| WHAT TO PRODUCE |
Only an exact copy is wanted: the lines from the one holding "The width and" through the last line below, minus the pictures.

| DATA RECORDS |
*** Begin section ***

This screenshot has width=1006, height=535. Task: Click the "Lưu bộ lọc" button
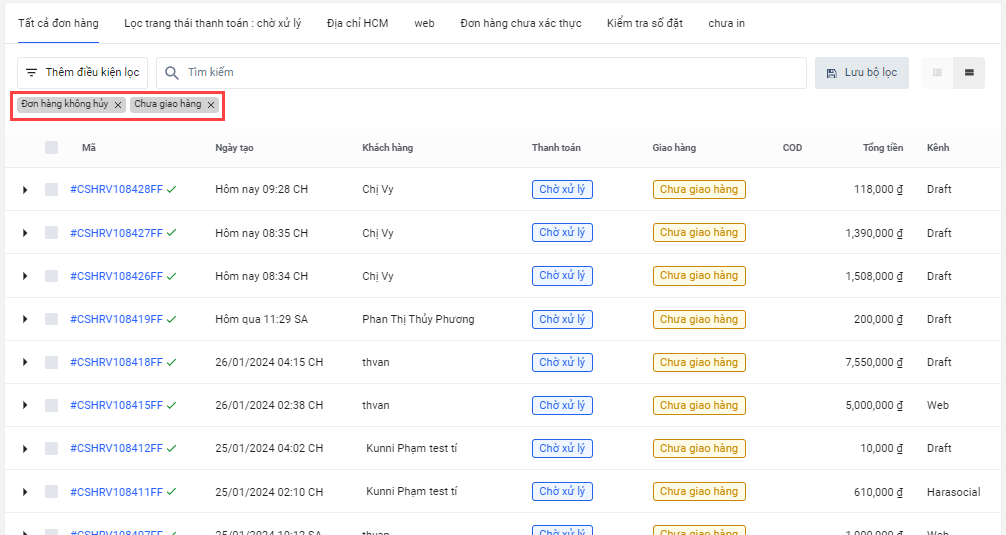coord(861,73)
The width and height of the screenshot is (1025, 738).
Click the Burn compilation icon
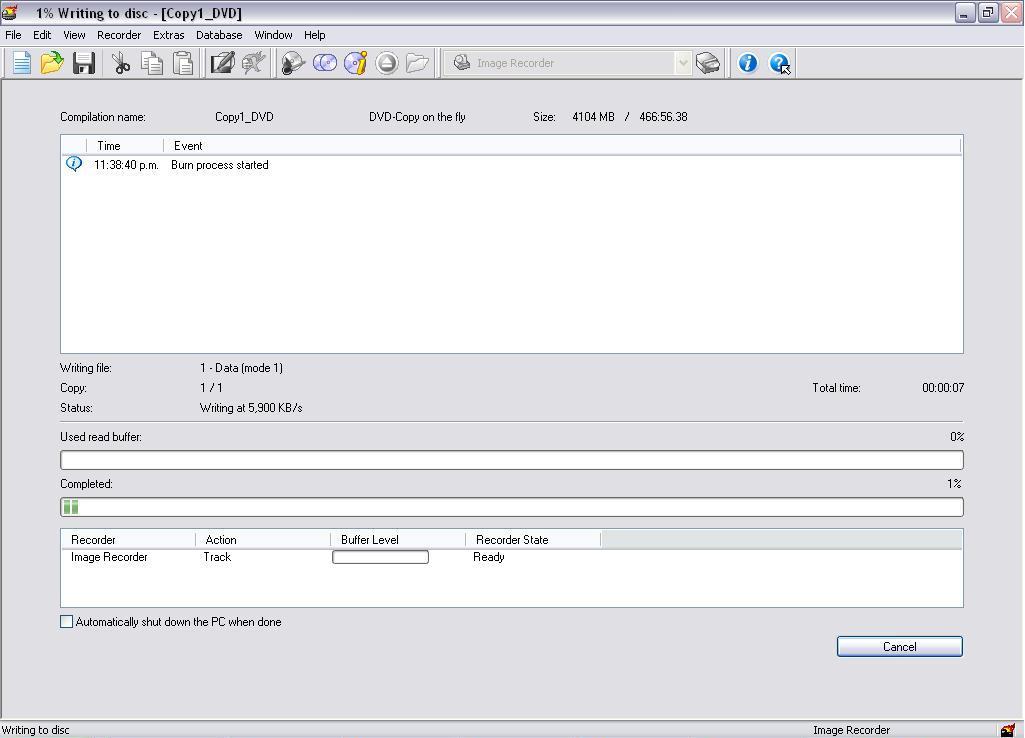point(292,63)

*** End section ***

| RESPONSE TO THIS EXERCISE |
The width and height of the screenshot is (1025, 738).
Click the Burn compilation icon
point(292,63)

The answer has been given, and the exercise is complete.